= About this task =
Show each line of the data below in which "Choose" occurs.

[Dataset entries]
****************

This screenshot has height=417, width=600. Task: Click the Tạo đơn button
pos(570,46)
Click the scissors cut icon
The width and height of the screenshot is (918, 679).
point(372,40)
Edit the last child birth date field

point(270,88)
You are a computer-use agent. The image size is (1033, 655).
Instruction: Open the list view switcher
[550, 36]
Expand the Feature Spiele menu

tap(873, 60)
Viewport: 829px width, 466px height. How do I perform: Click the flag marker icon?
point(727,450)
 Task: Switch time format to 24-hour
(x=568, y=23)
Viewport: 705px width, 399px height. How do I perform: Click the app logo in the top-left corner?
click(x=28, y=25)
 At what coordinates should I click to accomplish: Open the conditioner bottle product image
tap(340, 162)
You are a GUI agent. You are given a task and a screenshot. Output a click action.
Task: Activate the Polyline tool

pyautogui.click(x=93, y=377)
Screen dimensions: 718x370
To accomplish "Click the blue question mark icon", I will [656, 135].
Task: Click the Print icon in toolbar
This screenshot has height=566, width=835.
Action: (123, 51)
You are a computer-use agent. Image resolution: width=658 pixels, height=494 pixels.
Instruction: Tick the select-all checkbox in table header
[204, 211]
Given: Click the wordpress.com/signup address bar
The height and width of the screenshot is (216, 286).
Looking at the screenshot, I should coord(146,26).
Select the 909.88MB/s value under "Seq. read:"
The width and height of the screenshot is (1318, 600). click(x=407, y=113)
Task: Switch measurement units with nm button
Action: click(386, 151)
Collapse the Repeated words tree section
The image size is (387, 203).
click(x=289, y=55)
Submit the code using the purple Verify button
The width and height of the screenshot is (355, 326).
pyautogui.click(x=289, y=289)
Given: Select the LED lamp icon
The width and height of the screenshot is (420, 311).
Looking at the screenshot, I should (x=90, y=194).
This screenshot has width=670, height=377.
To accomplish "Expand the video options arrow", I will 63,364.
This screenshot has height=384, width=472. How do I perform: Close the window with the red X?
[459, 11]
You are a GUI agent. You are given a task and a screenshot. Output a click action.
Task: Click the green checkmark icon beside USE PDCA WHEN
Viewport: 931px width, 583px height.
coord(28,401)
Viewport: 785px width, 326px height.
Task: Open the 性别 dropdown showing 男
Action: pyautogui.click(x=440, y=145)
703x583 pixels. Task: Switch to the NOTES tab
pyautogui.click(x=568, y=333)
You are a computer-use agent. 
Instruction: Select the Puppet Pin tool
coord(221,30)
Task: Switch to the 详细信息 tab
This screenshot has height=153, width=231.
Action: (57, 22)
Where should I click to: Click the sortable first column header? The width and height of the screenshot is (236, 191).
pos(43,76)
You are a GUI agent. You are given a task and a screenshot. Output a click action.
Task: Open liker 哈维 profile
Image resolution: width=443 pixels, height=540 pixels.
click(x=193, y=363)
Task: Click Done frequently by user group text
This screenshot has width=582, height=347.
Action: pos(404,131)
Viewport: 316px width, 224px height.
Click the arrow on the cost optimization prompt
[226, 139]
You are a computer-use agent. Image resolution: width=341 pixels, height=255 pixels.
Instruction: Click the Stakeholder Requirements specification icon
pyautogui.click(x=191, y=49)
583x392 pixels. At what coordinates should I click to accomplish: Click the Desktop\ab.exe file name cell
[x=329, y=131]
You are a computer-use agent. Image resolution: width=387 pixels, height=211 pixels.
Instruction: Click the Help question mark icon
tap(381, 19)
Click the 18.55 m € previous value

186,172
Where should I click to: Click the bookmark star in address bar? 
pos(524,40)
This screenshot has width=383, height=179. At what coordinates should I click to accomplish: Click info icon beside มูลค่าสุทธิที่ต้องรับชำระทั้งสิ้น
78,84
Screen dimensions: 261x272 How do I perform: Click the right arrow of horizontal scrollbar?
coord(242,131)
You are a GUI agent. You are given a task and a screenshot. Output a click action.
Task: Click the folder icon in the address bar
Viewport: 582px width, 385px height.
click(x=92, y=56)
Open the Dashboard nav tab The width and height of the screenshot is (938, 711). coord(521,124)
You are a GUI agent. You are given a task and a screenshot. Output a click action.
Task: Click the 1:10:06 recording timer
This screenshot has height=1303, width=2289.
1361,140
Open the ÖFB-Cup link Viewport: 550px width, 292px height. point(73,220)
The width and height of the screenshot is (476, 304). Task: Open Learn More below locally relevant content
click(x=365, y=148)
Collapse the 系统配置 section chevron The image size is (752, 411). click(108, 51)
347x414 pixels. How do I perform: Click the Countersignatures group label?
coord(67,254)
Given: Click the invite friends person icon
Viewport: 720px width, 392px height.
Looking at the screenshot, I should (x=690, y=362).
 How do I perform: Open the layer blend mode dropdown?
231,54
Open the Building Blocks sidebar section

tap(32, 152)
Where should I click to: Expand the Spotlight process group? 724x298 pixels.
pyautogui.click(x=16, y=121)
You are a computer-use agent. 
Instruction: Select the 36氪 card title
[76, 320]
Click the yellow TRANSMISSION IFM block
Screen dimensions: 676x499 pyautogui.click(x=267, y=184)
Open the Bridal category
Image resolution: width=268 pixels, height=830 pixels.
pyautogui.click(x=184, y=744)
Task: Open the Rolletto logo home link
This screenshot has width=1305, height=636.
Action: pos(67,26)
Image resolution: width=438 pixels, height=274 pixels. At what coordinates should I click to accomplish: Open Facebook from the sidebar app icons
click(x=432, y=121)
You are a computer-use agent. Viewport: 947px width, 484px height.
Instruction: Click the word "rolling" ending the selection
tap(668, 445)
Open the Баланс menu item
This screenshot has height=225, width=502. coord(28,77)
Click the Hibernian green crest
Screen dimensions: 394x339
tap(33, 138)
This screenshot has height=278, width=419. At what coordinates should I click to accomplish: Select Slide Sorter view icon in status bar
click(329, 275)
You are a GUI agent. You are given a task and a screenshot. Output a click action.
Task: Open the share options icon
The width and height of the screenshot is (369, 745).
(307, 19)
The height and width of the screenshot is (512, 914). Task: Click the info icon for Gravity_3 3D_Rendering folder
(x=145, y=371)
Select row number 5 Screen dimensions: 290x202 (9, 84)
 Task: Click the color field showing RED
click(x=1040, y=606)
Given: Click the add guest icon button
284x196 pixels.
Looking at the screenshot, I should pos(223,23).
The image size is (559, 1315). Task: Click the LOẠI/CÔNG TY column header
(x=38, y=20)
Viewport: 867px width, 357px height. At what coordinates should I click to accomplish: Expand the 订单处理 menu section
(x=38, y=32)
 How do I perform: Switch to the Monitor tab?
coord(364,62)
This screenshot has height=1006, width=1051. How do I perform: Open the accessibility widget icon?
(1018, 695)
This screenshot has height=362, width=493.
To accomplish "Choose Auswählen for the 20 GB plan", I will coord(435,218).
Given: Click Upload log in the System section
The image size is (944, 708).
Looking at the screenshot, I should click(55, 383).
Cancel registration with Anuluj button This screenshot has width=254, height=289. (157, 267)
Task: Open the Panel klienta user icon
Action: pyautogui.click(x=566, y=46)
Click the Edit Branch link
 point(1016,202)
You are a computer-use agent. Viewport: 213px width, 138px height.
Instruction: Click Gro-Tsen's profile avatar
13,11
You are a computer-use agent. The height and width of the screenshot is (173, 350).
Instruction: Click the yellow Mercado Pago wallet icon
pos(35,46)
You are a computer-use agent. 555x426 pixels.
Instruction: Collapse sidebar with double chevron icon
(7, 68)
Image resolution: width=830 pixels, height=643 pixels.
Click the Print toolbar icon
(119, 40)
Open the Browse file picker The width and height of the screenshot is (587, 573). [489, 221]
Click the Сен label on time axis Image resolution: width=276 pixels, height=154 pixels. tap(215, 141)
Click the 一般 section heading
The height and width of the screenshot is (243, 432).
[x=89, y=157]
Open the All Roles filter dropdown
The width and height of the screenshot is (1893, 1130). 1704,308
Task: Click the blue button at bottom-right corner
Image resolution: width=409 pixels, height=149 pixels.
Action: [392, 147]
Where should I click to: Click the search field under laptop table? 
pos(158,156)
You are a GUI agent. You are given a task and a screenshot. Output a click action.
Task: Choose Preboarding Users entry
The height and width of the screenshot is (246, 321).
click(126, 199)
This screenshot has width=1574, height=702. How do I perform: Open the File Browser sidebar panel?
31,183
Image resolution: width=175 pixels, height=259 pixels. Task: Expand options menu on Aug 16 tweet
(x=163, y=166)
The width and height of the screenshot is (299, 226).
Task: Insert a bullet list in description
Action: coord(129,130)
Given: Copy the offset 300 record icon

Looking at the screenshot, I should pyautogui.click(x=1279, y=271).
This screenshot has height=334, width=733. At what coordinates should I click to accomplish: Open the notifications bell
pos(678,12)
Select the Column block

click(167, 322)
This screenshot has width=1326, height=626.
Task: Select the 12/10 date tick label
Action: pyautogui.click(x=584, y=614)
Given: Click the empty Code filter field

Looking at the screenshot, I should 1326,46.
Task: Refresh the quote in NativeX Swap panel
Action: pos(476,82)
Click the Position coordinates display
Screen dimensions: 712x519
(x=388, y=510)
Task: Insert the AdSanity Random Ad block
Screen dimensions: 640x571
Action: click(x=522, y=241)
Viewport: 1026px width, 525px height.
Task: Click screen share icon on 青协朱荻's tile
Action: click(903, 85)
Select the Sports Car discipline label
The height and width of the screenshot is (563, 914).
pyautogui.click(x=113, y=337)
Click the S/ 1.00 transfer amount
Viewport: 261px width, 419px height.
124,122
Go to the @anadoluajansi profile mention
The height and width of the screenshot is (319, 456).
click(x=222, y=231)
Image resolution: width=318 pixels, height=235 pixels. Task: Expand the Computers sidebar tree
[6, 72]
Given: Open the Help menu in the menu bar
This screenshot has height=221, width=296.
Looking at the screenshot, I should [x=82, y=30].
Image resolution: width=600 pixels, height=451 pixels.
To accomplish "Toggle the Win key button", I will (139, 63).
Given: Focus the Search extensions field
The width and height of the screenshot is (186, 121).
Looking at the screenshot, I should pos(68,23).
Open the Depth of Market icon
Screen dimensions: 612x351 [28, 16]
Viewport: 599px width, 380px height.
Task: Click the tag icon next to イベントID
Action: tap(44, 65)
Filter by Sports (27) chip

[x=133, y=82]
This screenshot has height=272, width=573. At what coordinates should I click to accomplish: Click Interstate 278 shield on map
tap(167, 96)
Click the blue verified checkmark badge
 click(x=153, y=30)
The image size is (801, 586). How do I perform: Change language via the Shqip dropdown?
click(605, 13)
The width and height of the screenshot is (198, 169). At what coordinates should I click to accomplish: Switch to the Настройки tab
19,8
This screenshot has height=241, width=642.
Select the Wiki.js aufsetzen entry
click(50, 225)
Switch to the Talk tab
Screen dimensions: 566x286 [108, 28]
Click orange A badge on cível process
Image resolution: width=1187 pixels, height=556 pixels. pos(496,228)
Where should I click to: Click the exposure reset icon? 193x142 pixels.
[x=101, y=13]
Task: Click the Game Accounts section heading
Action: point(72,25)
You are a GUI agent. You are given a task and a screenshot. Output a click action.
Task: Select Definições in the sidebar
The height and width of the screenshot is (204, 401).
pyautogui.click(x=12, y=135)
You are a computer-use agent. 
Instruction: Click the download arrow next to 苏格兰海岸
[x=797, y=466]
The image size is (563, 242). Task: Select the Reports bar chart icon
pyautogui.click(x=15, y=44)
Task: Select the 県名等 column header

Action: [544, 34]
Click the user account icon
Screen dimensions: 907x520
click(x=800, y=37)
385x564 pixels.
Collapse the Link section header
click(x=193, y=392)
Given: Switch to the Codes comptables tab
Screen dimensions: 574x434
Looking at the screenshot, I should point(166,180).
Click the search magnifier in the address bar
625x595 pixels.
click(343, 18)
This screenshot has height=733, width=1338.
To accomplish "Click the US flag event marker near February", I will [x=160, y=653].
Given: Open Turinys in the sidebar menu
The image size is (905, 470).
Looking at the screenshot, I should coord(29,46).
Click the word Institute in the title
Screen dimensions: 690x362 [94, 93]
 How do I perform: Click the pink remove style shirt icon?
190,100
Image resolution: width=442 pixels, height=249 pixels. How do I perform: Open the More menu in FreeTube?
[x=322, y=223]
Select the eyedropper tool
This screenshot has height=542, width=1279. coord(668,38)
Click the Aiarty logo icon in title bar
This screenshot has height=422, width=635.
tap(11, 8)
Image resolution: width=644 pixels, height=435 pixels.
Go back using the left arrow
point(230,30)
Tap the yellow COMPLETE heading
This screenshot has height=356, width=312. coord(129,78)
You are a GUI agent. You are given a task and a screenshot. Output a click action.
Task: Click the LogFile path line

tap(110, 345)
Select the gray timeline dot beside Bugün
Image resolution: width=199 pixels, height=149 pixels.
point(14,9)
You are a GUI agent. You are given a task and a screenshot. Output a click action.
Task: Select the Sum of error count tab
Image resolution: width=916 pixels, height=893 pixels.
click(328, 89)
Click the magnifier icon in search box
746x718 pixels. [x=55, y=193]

****************

= Answer box =
To accomplish "Choose Auswählen for the 20 GB plan", I will coord(435,218).
Task: Choose Preboarding Users entry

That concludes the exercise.